Come tutte le pratiche del dharma buddhista, anche la “presa di Rifugio” deve essere presieduta da una motivazione pura, come ad esempio la ricerca di una prossima esistenza favorevole, la liberazione dal samsara o la speranza del Risveglio. Ma analizziamo nel concreto come si svolge questa pratica.
Al mattino, il fedele, appena alzato, riordina questo altare per “invitare”, nelle condizioni migliori, il “campo di accumulo di meriti”, cioè i buddha e i boddhisattva, maestri del lignaggio e divinità protettrici. Vi dispone o rinnova le offerte materiali, che possono essere di otto specie: acqua da bere, acqua per abluzioni, fiori, incenso, luce, profumo, nutrimento, musica, rappresentata da uno strumento. In pratica una semplice tazza d’acqua può servire: l’essenziale è che l’offerta sia pura, cioè acquisita onestamente.

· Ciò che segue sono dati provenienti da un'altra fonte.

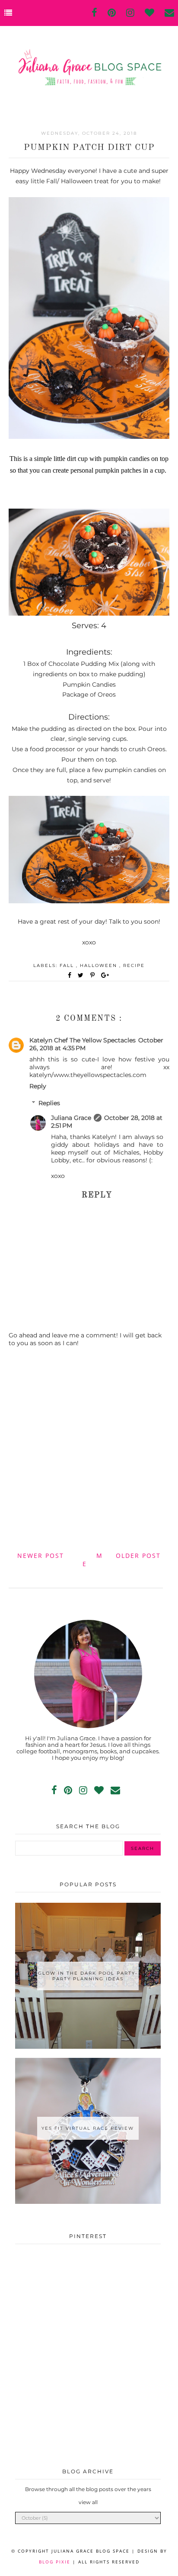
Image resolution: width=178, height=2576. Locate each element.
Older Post (138, 1555)
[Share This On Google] (105, 975)
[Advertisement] (89, 1448)
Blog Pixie (54, 2562)
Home (93, 1559)
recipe (134, 965)
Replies (49, 1103)
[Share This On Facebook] (70, 975)
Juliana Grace (71, 1118)
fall (68, 965)
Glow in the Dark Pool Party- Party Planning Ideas (88, 1976)
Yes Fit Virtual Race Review (87, 2128)
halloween (99, 965)
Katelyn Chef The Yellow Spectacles (82, 1040)
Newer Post (40, 1555)
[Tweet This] (82, 975)
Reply (37, 1086)
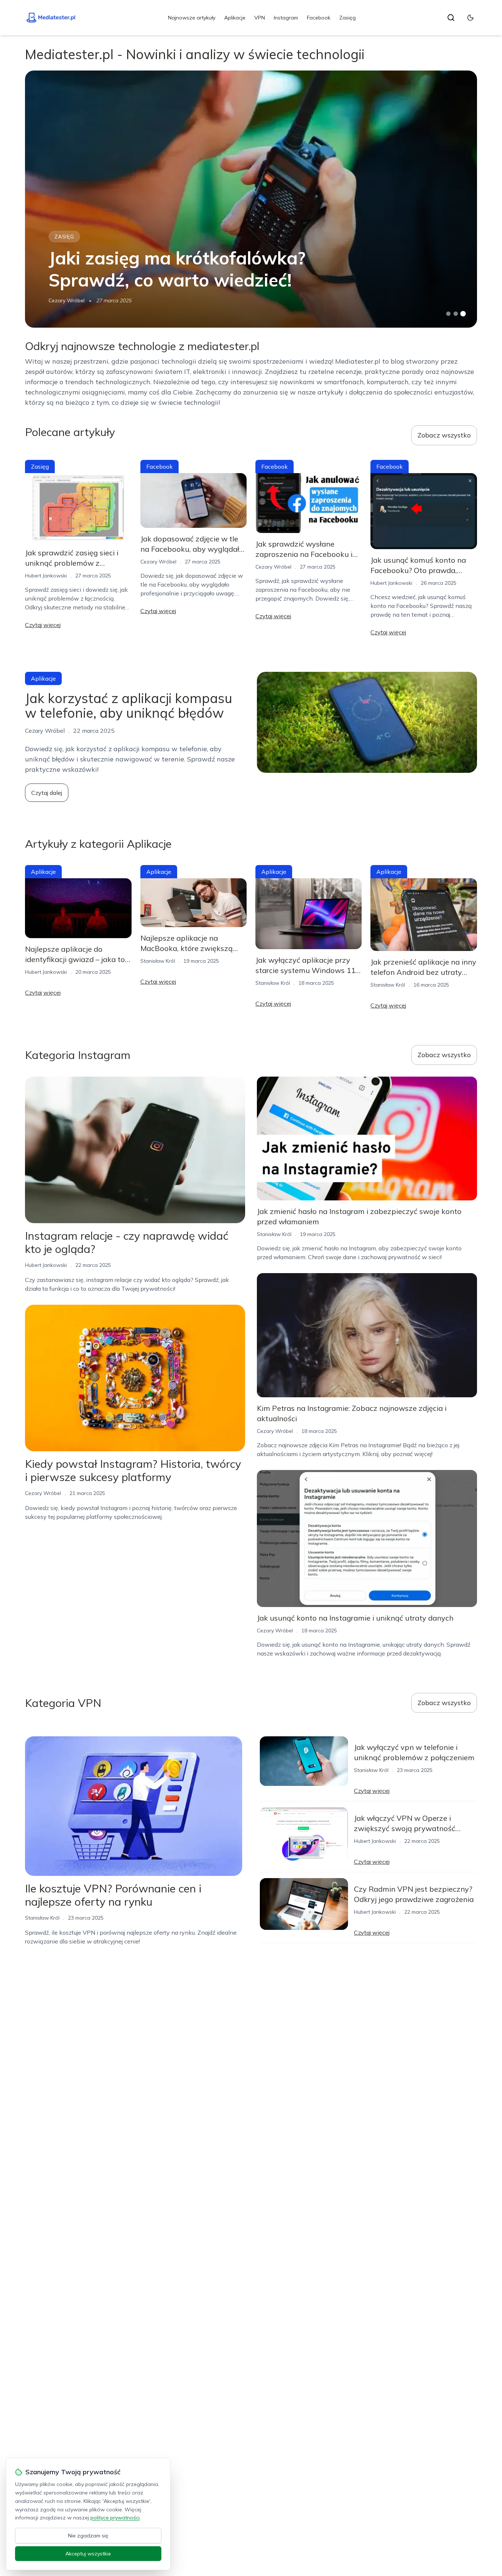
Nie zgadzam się (88, 2535)
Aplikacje (234, 17)
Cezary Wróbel (67, 300)
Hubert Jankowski (46, 575)
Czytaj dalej (46, 792)
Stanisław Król (157, 961)
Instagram (286, 17)
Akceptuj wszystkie (88, 2553)
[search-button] (451, 18)
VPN (259, 17)
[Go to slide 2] (455, 313)
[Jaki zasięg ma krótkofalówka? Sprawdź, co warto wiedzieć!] (251, 199)
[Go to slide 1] (448, 313)
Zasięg (347, 17)
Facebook (318, 17)
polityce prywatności (115, 2517)
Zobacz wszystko (444, 435)
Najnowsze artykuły (191, 17)
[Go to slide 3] (463, 314)
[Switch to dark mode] (470, 17)
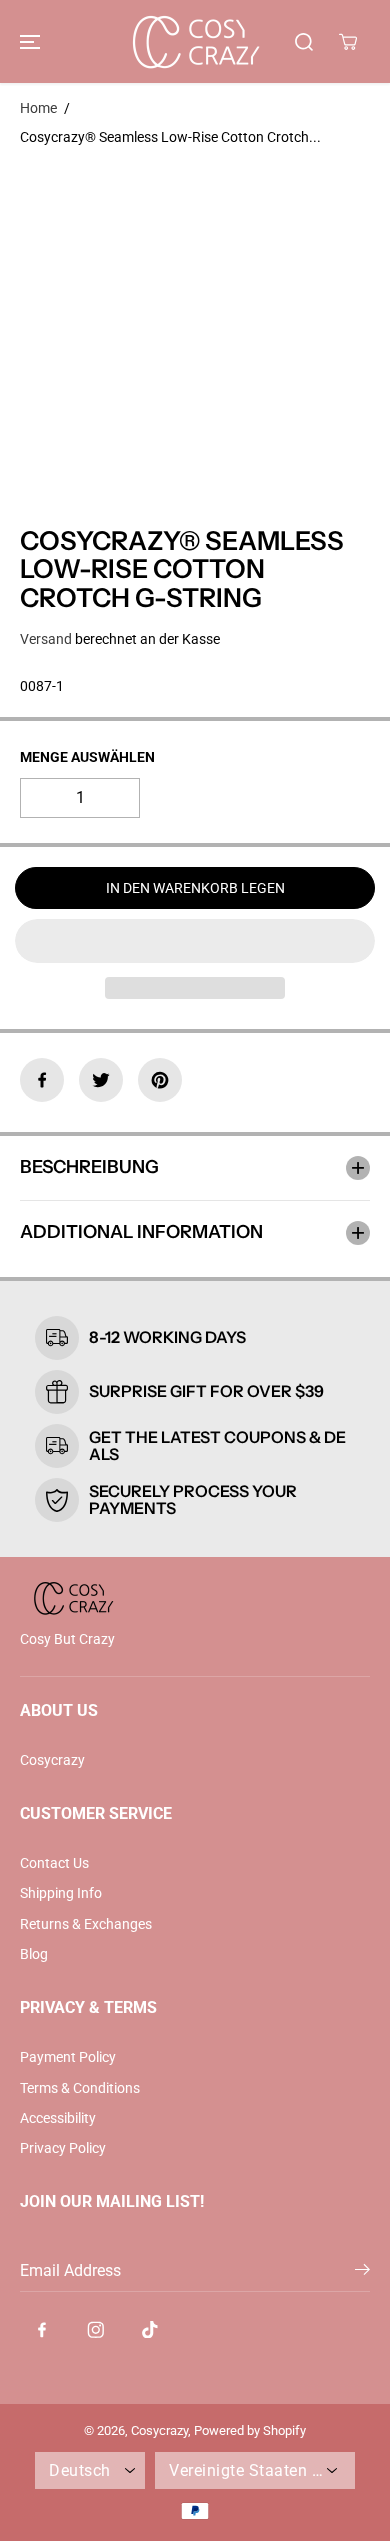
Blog (34, 1954)
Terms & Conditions (80, 2088)
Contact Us (54, 1863)
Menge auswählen (87, 757)
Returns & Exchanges (86, 1924)
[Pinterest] (160, 1080)
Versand (46, 639)
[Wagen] (348, 42)
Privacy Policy (63, 2148)
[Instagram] (96, 2329)
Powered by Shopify (250, 2430)
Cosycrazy (52, 1760)
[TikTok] (150, 2329)
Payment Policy (68, 2057)
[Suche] (304, 42)
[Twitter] (101, 1080)
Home (38, 108)
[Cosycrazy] (195, 41)
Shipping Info (61, 1893)
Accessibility (58, 2118)
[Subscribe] (362, 2273)
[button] (27, 41)
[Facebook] (42, 1080)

Il fedele procede poi a una “presa di Rifugio”, che consiste nell’affermazione della sua fede nella capacità dei Tre Gioielli: il Buddha, il dharma, il sangha. Questo permettere la eliminazione definitiva della sofferenza e il raggiungimento di una felicità stabile. Il fedele, meditando, immaginerà nello spazio davanti a sé la presenza reale degli oggetti di rifugio, cioè “il campo di accumulo”: al centro il buddha Sakyamuni; davanti a lui il maestro principale sotto la sua forma propria o sotto quella di un buddha differente (Vajradhara, Manjusri, ecc.) e, intorno, i diversi lignaggi di maestri, la folla  dei buddha, bodhisattva, pratyekabuddha, ahrat, eroi e protettori specifici del buddhismo tibetano. Il fedele dovrà anche immaginare, intorno sé, i suoi cari ovvero i suoi genitori, i suoi parenti come anche tutti gli esseri del samsara che hanno le loro proprie sofferenze. Dovrà anche ravvivare in sé le cause del rifugio: la sua fiducia nei Tre Gioielli, il suo desiderio di sfuggire alle sofferenze e, in quanto mahayanista, la sua compassione verso tutti gli esseri. E penserà che in seguito dagli oggetti di rifugio emanano flutti di nettare e di luce che lo purificano da tutte le colpe verso di loro, eliminano tutti gli ostacoli alle sue realizzazioni e gli conferiscono tutte le loro qualità.

Le prostrazioni di omaggio costituiscono un elemento centrale delle pratiche tibetane. Il termine tibetano che le descrive, “phyag tshal” significa alla lettera “inclinarsi”. Visitando i templi lambisti, ci si accorgerà che l’omaggio fisico si rende per tre volte di seguito, in due diverse forme. La prima, sicuramente la più fisica, consiste nell’allungarsi a terra in tutta la propria lunghezza: è la grande prostrazione (brkyang-phyag) praticata da fedeli che instancabilmente fanno così dei pellegrinaggi e  il giro dei santuari. La seconda maniera (bskum-phyag) consiste nel toccare la terra in cinque punti: le mani, le ginocchia, la testa.

Prima di toccare il suolo o di allungarsi, il fedele, in piedi, congiunge le mani all’altezza del petto, poi le porta o in tre punti centrali del corpo: in cima alla testa, all’altezza della gola e davanti al petto; oppure in quattro punti, aggiungendo la fronte. Questi gesti sono ovviamente intrisi di simbolismo: per le mani giunte, la destra corrisponde al Metodo (compassione, ecc.), la sinistra alla Sapienza. Congiungerle rappresenta l’unione del metodo e della Sapienza. Portarle alla cima della testa simboleggia il futuro ottenimento del unishnisha (protuberanza cranica, segno di un buddha); davanti alla fronte, quello dell’urna (la mèche arrotolata nel senso delle lancette di un orologio, che spunta fra le sopracciglia di un buddha); davanti alla gola, l’ottenimento della Parola di un buddha e davanti al cuore quello dello spirito di un buddha.

Questa pratica, che si pensa procuri grandi benefici, è molto popolare in tutta la Cina. I tibetani ritengono che ci si allunga a terra in tutta la lunghezza per la grande prostrazione si ottengono mille volte più meriti di quante sono le infime particelle del suolo contenute sulla superficie coperta dal corpo. Nessun Tibetano ignora le virtù di tale pratica e tutti vi si applicano con la massima devozione, anche senza essere sempre consapevoli del significato preciso dei gesti compiuti.